> [Dataset rows]
** BEGIN **

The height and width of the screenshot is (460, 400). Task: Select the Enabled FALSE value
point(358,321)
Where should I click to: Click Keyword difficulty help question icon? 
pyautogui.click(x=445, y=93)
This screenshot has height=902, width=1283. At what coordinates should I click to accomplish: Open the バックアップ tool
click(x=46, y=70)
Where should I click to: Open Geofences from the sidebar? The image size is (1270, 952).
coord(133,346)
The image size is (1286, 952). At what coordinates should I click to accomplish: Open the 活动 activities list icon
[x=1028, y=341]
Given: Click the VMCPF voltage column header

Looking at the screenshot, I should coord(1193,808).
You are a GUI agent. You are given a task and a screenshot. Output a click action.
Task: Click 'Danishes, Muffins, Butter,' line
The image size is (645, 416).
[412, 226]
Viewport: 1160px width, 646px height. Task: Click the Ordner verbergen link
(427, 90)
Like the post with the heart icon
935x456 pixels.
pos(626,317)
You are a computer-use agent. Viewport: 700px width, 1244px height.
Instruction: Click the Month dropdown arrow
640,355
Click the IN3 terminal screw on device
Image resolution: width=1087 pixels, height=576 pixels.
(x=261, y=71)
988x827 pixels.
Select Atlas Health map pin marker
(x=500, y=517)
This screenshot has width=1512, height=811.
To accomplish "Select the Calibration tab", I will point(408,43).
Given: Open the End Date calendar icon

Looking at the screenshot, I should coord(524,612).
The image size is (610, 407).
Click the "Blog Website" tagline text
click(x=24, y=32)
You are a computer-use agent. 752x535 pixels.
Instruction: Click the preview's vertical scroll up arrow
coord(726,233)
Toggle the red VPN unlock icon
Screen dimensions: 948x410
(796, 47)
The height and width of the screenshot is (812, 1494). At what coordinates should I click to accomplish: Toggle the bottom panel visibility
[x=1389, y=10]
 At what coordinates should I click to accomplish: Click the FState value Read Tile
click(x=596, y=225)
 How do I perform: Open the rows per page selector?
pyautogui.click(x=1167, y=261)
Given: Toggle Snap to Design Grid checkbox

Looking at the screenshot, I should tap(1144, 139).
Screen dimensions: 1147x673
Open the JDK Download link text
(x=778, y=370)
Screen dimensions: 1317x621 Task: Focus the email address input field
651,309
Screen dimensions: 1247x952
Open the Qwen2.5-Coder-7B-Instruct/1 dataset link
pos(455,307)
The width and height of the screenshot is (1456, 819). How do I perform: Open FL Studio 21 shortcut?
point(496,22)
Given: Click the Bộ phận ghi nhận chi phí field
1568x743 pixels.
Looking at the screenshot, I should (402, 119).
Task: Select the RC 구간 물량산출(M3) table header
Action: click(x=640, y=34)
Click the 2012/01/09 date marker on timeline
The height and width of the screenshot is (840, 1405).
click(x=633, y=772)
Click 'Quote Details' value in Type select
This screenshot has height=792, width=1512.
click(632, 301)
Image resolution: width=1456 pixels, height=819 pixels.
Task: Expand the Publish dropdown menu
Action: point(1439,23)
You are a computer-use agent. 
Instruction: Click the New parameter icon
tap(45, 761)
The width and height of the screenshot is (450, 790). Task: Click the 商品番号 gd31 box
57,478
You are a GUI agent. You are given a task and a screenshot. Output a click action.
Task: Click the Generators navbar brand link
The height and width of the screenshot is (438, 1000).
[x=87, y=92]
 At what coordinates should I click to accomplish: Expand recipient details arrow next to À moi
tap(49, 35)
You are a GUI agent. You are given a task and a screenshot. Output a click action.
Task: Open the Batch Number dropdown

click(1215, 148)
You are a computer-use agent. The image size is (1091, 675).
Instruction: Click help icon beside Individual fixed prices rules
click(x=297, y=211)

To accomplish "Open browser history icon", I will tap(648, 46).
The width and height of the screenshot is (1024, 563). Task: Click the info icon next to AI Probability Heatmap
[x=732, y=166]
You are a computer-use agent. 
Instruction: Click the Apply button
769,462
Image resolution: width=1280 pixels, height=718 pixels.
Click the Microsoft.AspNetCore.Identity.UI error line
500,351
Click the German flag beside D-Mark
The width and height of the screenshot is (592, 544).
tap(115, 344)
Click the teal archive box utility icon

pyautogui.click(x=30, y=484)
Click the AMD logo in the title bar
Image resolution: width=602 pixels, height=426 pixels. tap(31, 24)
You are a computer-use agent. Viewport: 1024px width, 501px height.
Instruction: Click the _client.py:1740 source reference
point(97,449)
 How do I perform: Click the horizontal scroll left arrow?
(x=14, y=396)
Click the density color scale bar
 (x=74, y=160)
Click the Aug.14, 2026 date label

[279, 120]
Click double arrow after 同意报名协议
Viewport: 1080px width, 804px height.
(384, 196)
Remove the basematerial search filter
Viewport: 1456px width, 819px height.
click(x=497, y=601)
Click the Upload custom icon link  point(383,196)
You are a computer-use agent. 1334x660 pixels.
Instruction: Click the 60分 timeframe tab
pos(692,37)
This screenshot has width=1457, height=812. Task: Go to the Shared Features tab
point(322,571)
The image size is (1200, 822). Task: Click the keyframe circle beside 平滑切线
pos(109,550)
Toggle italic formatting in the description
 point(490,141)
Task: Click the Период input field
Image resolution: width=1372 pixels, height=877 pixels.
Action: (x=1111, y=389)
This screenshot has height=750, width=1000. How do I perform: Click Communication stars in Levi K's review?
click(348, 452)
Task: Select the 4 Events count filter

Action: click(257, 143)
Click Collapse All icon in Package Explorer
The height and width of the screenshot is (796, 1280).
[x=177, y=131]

** END **

> [Work required] Please rewrite all of the rows above, swapping every "Instruction" for "Directive" and leaving everything else the same.

> [Solution for this exercise]
The height and width of the screenshot is (460, 400). Task: Select the Enabled FALSE value
point(358,321)
Where should I click to: Click Keyword difficulty help question icon? 
pyautogui.click(x=445, y=93)
This screenshot has height=902, width=1283. At what coordinates should I click to accomplish: Open the バックアップ tool
click(x=46, y=70)
Where should I click to: Open Geofences from the sidebar? The image size is (1270, 952).
coord(133,346)
The image size is (1286, 952). At what coordinates should I click to accomplish: Open the 活动 activities list icon
[x=1028, y=341]
Given: Click the VMCPF voltage column header

Looking at the screenshot, I should coord(1193,808).
You are a GUI agent. You are given a task and a screenshot. Output a click action.
Task: Click 'Danishes, Muffins, Butter,' line
The image size is (645, 416).
[412, 226]
Viewport: 1160px width, 646px height. Task: Click the Ordner verbergen link
(427, 90)
Like the post with the heart icon
935x456 pixels.
pos(626,317)
You are a computer-use agent. Viewport: 700px width, 1244px height.
Directive: Click the Month dropdown arrow
640,355
Click the IN3 terminal screw on device
Image resolution: width=1087 pixels, height=576 pixels.
(x=261, y=71)
988x827 pixels.
Select Atlas Health map pin marker
(x=500, y=517)
This screenshot has width=1512, height=811.
To accomplish "Select the Calibration tab", I will point(408,43).
Given: Open the End Date calendar icon

Looking at the screenshot, I should coord(524,612).
The image size is (610, 407).
Click the "Blog Website" tagline text
click(x=24, y=32)
You are a computer-use agent. 752x535 pixels.
Directive: Click the preview's vertical scroll up arrow
coord(726,233)
Toggle the red VPN unlock icon
Screen dimensions: 948x410
(796, 47)
The height and width of the screenshot is (812, 1494). At what coordinates should I click to accomplish: Toggle the bottom panel visibility
[x=1389, y=10]
 At what coordinates should I click to accomplish: Click the FState value Read Tile
click(x=596, y=225)
 How do I perform: Open the rows per page selector?
pyautogui.click(x=1167, y=261)
Given: Toggle Snap to Design Grid checkbox

Looking at the screenshot, I should tap(1144, 139).
Screen dimensions: 1147x673
Open the JDK Download link text
(x=778, y=370)
Screen dimensions: 1317x621 Task: Focus the email address input field
651,309
Screen dimensions: 1247x952
Open the Qwen2.5-Coder-7B-Instruct/1 dataset link
pos(455,307)
The width and height of the screenshot is (1456, 819). How do I perform: Open FL Studio 21 shortcut?
point(496,22)
Given: Click the Bộ phận ghi nhận chi phí field
1568x743 pixels.
Looking at the screenshot, I should (402, 119).
Task: Select the RC 구간 물량산출(M3) table header
Action: click(x=640, y=34)
Click the 2012/01/09 date marker on timeline
The height and width of the screenshot is (840, 1405).
click(x=633, y=772)
Click 'Quote Details' value in Type select
This screenshot has height=792, width=1512.
click(632, 301)
Image resolution: width=1456 pixels, height=819 pixels.
Task: Expand the Publish dropdown menu
Action: point(1439,23)
You are a computer-use agent. 
Directive: Click the New parameter icon
tap(45, 761)
The width and height of the screenshot is (450, 790). Task: Click the 商品番号 gd31 box
57,478
You are a GUI agent. You are given a task and a screenshot. Output a click action.
Task: Click the Generators navbar brand link
The height and width of the screenshot is (438, 1000).
[x=87, y=92]
 At what coordinates should I click to accomplish: Expand recipient details arrow next to À moi
tap(49, 35)
You are a GUI agent. You are given a task and a screenshot. Output a click action.
Task: Open the Batch Number dropdown

click(1215, 148)
You are a computer-use agent. The image size is (1091, 675).
Directive: Click help icon beside Individual fixed prices rules
click(x=297, y=211)

To accomplish "Open browser history icon", I will tap(648, 46).
The width and height of the screenshot is (1024, 563). Task: Click the info icon next to AI Probability Heatmap
[x=732, y=166]
You are a computer-use agent. 
Directive: Click the Apply button
769,462
Image resolution: width=1280 pixels, height=718 pixels.
Click the Microsoft.AspNetCore.Identity.UI error line
500,351
Click the German flag beside D-Mark
The width and height of the screenshot is (592, 544).
tap(115, 344)
Click the teal archive box utility icon

pyautogui.click(x=30, y=484)
Click the AMD logo in the title bar
Image resolution: width=602 pixels, height=426 pixels. tap(31, 24)
You are a computer-use agent. Viewport: 1024px width, 501px height.
Directive: Click the _client.py:1740 source reference
point(97,449)
 How do I perform: Click the horizontal scroll left arrow?
(x=14, y=396)
Click the density color scale bar
 (x=74, y=160)
Click the Aug.14, 2026 date label

[279, 120]
Click double arrow after 同意报名协议
Viewport: 1080px width, 804px height.
(384, 196)
Remove the basematerial search filter
Viewport: 1456px width, 819px height.
click(x=497, y=601)
Click the Upload custom icon link  point(383,196)
You are a computer-use agent. 1334x660 pixels.
Directive: Click the 60分 timeframe tab
pos(692,37)
This screenshot has width=1457, height=812. Task: Go to the Shared Features tab
point(322,571)
The image size is (1200, 822). Task: Click the keyframe circle beside 平滑切线
pos(109,550)
Toggle italic formatting in the description
 point(490,141)
Task: Click the Период input field
Image resolution: width=1372 pixels, height=877 pixels.
Action: (x=1111, y=389)
This screenshot has height=750, width=1000. How do I perform: Click Communication stars in Levi K's review?
click(348, 452)
Task: Select the 4 Events count filter

Action: click(257, 143)
Click Collapse All icon in Package Explorer
The height and width of the screenshot is (796, 1280).
[x=177, y=131]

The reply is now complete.